Avidity also announced that the Distribution is expected to occur on February 26, 2026 and the closing of the Merger is expected to occur on February 27, 2026. The completion of the Distribution and the Merger each remain subject to the respective closing conditions noted in Avidity’s Definitive Proxy Statement filed on January 30, 2026, including receipt of stockholder approval. The Special Meeting will still be accessible via the same virtual meeting link: www.proxydocs.com/RNA.
A copy of the press release is attached as Exhibit 99.1 to this Current Report on Form 8-K.
Additional Information and Where to Find It
In connection with the proposed transaction between Avidity and Novartis, Avidity has filed with the Securities and Exchange Commission (the “SEC”) the Definitive Proxy Statement on January 30, 2026 (as amended and supplemented, the “Definitive Proxy Statement”). Avidity may also file other documents with the SEC regarding the proposed transaction. This document is not a substitute for the Definitive Proxy Statement or any other document that may be filed by Avidity with the SEC. AVIDITY’S STOCKHOLDERS ARE URGED TO READ THE DEFINITIVE PROXY STATEMENT IN ITS ENTIRETY AND ANY OTHER DOCUMENTS FILED BY EACH OF NOVARTIS AND AVIDITY WITH THE SEC IN CONNECTION WITH THE PROPOSED MERGER AND THE SPIN-OFF (AS DEFINED IN THE DEFINITIVE PROXY STATEMENT AND COLLECTIVELY, THE “TRANSACTIONS”) OR INCORPORATED BY REFERENCE THEREIN BECAUSE THEY CONTAIN IMPORTANT INFORMATION ABOUT THE PROPOSED TRANSACTIONS AND THE PARTIES TO THE PROPOSED TRANSACTIONS. Investors and security holders are able to obtain a free copy of the Proxy Statement and such other documents containing important information about Novartis and Avidity through the website maintained by the SEC at www.sec.gov. Novartis and Avidity make available free of charge at the Novartis website at www.novartis.com/investors/financial-data/sec-filings and Avidity’s website at investors.aviditybiosciences.com/sec-filings, respectively, copies of documents they file with, or furnish to, the SEC. The contents of the websites referenced above will not be deemed to be incorporated by reference into the Definitive Proxy Statement.
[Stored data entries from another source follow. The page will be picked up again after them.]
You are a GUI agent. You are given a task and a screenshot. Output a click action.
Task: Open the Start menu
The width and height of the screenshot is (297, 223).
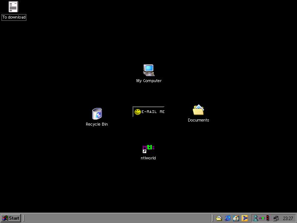click(x=11, y=218)
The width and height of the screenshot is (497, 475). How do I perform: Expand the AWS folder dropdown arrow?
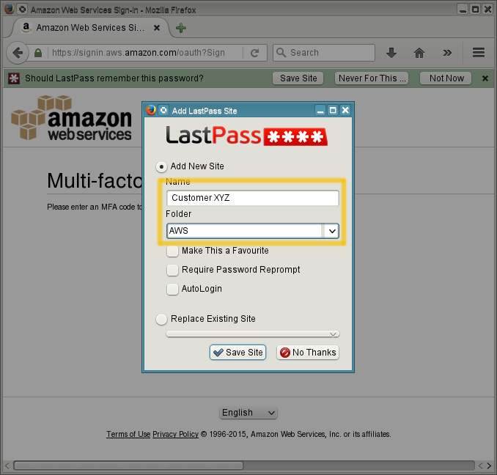[331, 231]
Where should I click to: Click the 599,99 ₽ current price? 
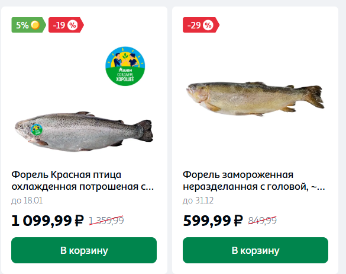[213, 221]

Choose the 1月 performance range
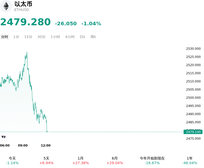point(81,161)
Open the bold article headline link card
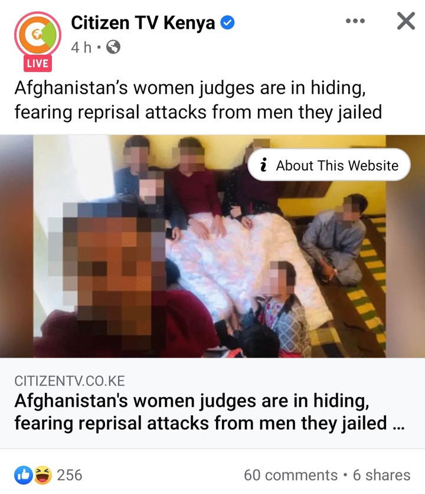The height and width of the screenshot is (494, 425). pyautogui.click(x=213, y=403)
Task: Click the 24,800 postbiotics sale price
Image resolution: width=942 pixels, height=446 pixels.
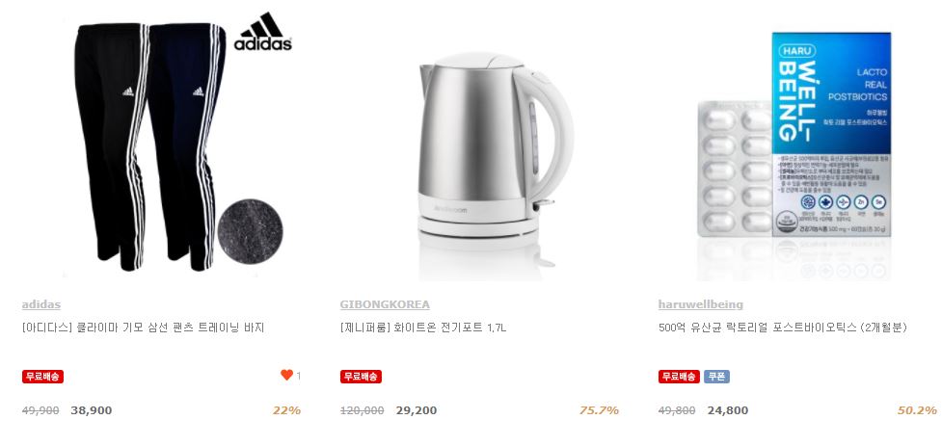Action: click(x=728, y=410)
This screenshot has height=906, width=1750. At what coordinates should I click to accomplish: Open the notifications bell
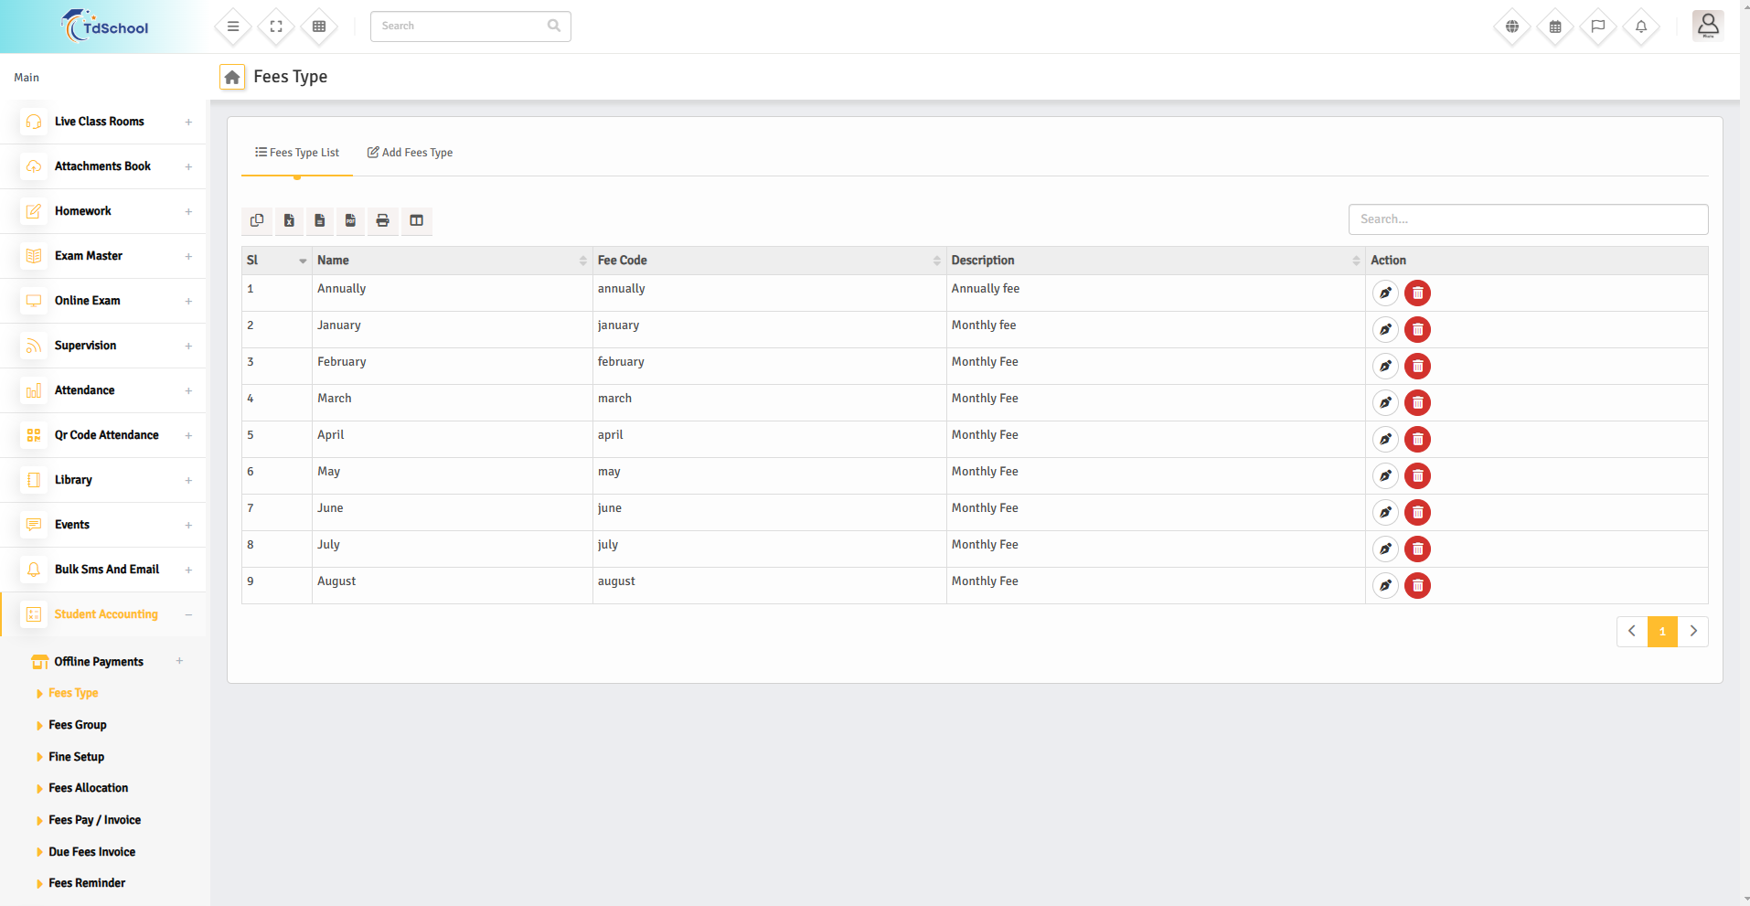[1640, 27]
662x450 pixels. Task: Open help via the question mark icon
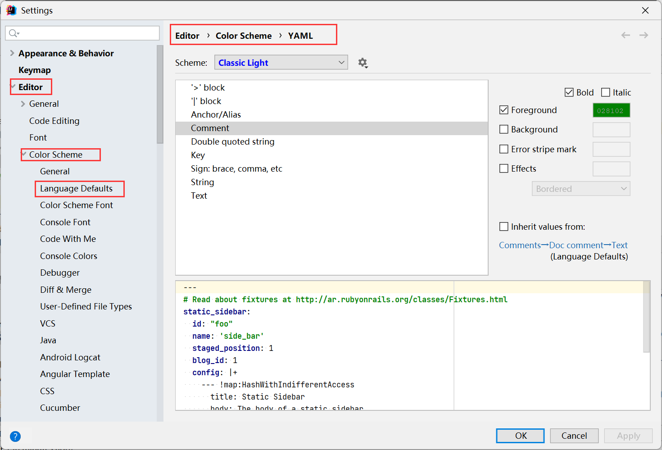click(x=15, y=436)
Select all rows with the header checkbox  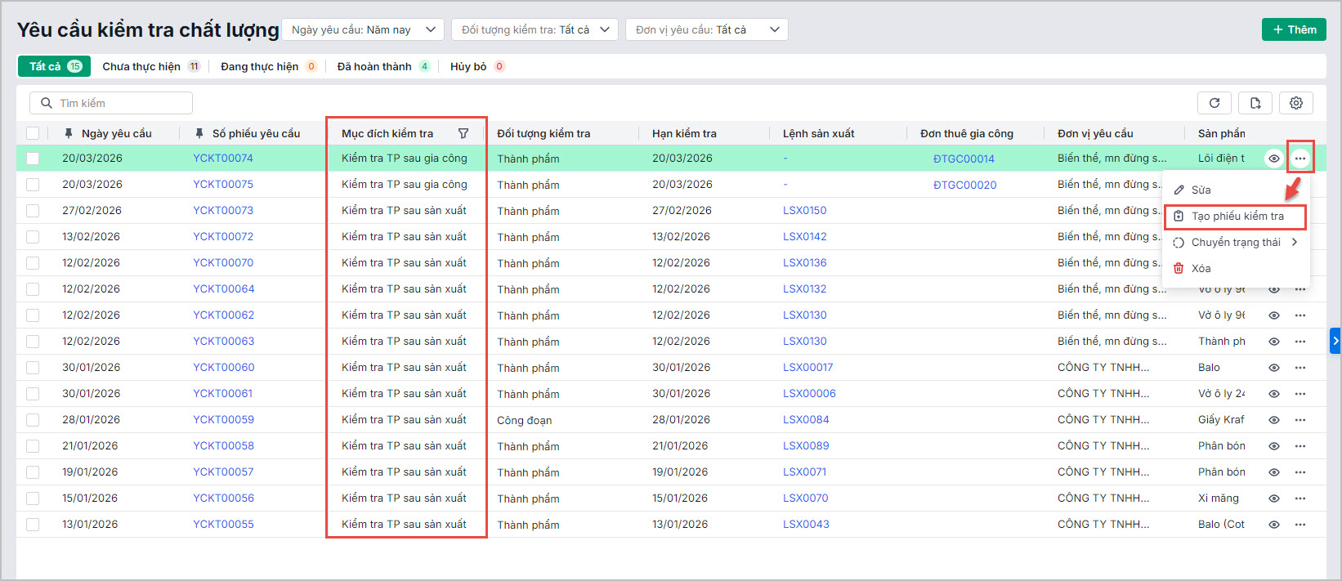(33, 133)

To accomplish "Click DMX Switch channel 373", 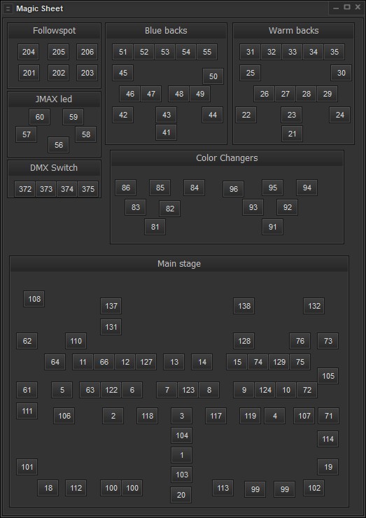I will [x=46, y=189].
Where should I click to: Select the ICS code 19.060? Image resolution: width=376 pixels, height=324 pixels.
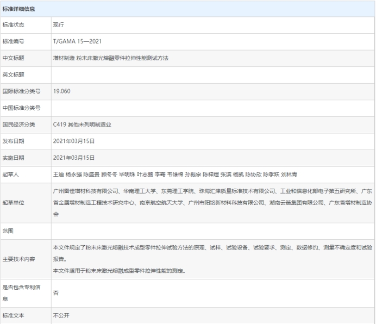pyautogui.click(x=62, y=91)
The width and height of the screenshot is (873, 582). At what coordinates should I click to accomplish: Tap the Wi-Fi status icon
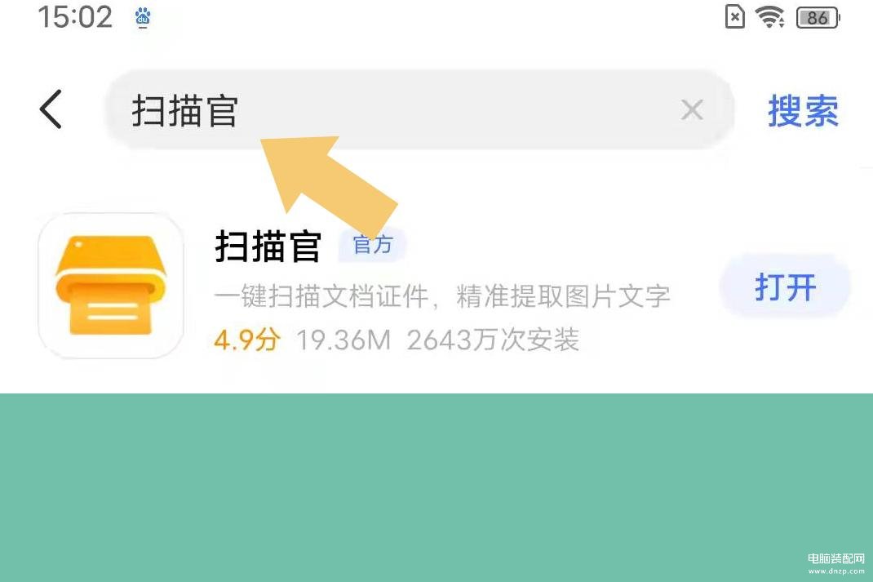770,16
Participants in the Solicitation
Avidity and certain of its respective directors and executive officers may be deemed to be participants in the solicitation of proxies in respect of the proposed transaction. Avidity stockholders may obtain additional information regarding the direct and indirect interests of the participants in the solicitation of proxies in connection with the proposed transaction, including the interests of Avidity directors and executive officers in the transaction, which may be different than those of Avidity stockholders generally, by reading the Definitive Proxy Statement and any other relevant documents that are filed or will be filed with the SEC relating to the transaction. You may obtain free copies of these documents using the sources indicated above.
No Offer or Solicitation
This communication is for informational purposes only and is not intended to and does not constitute, or form part of, an offer, invitation or the solicitation of an offer or invitation to purchase, otherwise acquire, subscribe for, sell or otherwise dispose of any securities, or the solicitation of any vote or approval in any jurisdiction, pursuant to the proposed transaction or otherwise, nor shall there be any sale, issuance or transfer of securities in any jurisdiction in contravention of applicable law.